PROVIDED MATERIAL START
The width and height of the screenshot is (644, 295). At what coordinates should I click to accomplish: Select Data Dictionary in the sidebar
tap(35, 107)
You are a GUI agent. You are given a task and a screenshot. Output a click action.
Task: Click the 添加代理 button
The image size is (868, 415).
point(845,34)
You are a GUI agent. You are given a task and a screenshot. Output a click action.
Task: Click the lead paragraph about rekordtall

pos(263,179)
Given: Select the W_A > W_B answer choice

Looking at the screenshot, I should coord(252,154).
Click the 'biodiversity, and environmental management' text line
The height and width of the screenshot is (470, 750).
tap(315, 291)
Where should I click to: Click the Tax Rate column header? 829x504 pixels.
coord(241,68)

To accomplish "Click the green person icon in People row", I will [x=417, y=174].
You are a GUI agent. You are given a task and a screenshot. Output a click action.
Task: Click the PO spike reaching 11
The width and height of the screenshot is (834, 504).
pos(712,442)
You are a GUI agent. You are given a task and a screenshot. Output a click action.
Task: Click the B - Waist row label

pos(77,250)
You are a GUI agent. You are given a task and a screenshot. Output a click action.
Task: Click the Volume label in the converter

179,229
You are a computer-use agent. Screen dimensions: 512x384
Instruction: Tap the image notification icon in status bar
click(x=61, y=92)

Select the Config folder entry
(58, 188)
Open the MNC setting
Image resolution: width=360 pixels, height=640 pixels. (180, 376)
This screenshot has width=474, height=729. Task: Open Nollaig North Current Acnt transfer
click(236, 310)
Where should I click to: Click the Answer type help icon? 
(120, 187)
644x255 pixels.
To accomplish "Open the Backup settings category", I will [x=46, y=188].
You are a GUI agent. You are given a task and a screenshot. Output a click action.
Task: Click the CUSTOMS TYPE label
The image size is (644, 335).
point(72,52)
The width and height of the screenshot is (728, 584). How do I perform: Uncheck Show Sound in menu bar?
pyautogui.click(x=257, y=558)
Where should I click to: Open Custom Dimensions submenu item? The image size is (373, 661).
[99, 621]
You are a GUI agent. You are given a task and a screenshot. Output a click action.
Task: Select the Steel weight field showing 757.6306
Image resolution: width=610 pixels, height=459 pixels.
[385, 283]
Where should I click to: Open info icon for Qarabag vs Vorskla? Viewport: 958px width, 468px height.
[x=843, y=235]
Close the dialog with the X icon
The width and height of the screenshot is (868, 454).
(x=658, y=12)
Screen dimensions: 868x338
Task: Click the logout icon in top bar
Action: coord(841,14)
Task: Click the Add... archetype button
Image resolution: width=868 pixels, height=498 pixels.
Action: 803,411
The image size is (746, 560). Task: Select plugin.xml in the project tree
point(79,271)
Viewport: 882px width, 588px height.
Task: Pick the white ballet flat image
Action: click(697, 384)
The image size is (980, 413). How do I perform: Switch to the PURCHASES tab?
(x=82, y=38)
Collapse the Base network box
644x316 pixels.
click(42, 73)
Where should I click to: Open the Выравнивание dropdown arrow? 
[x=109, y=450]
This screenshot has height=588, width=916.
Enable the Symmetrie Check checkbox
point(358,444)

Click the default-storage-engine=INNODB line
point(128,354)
PROVIDED MATERIAL END
* WORK INSTRUCTION
Give the material above again, word for word.

* EXERCISE SOLUTION
The width and height of the screenshot is (644, 295). At what coordinates should I click to accomplish: Select Data Dictionary in the sidebar
tap(35, 107)
You are a GUI agent. You are given a task and a screenshot. Output a click action.
Task: Click the 添加代理 button
The image size is (868, 415).
point(845,34)
You are a GUI agent. You are given a task and a screenshot. Output a click action.
Task: Click the lead paragraph about rekordtall

pos(263,179)
Given: Select the W_A > W_B answer choice

Looking at the screenshot, I should coord(252,154).
Click the 'biodiversity, and environmental management' text line
The height and width of the screenshot is (470, 750).
tap(315, 291)
Where should I click to: Click the Tax Rate column header? 829x504 pixels.
coord(241,68)

To accomplish "Click the green person icon in People row", I will [x=417, y=174].
You are a GUI agent. You are given a task and a screenshot. Output a click action.
Task: Click the PO spike reaching 11
The width and height of the screenshot is (834, 504).
pos(712,442)
You are a GUI agent. You are given a task and a screenshot. Output a click action.
Task: Click the B - Waist row label

pos(77,250)
You are a GUI agent. You are given a task and a screenshot. Output a click action.
Task: Click the Volume label in the converter

179,229
You are a computer-use agent. Screen dimensions: 512x384
Instruction: Tap the image notification icon in status bar
click(x=61, y=92)

Select the Config folder entry
(58, 188)
Open the MNC setting
Image resolution: width=360 pixels, height=640 pixels. (180, 376)
This screenshot has width=474, height=729. Task: Open Nollaig North Current Acnt transfer
click(236, 310)
Where should I click to: Click the Answer type help icon? 
(120, 187)
644x255 pixels.
To accomplish "Open the Backup settings category", I will [x=46, y=188].
You are a GUI agent. You are given a task and a screenshot. Output a click action.
Task: Click the CUSTOMS TYPE label
The image size is (644, 335).
point(72,52)
The width and height of the screenshot is (728, 584). How do I perform: Uncheck Show Sound in menu bar?
pyautogui.click(x=257, y=558)
Where should I click to: Open Custom Dimensions submenu item? The image size is (373, 661).
[99, 621]
You are a GUI agent. You are given a task and a screenshot. Output a click action.
Task: Select the Steel weight field showing 757.6306
Image resolution: width=610 pixels, height=459 pixels.
[385, 283]
Where should I click to: Open info icon for Qarabag vs Vorskla? Viewport: 958px width, 468px height.
[x=843, y=235]
Close the dialog with the X icon
The width and height of the screenshot is (868, 454).
(x=658, y=12)
Screen dimensions: 868x338
Task: Click the logout icon in top bar
Action: coord(841,14)
Task: Click the Add... archetype button
Image resolution: width=868 pixels, height=498 pixels.
Action: 803,411
The image size is (746, 560). Task: Select plugin.xml in the project tree
point(79,271)
Viewport: 882px width, 588px height.
Task: Pick the white ballet flat image
Action: click(697, 384)
The image size is (980, 413). How do I perform: Switch to the PURCHASES tab?
(x=82, y=38)
Collapse the Base network box
644x316 pixels.
click(42, 73)
Where should I click to: Open the Выравнивание dropdown arrow? 
[x=109, y=450]
This screenshot has height=588, width=916.
Enable the Symmetrie Check checkbox
point(358,444)

Click the default-storage-engine=INNODB line
point(128,354)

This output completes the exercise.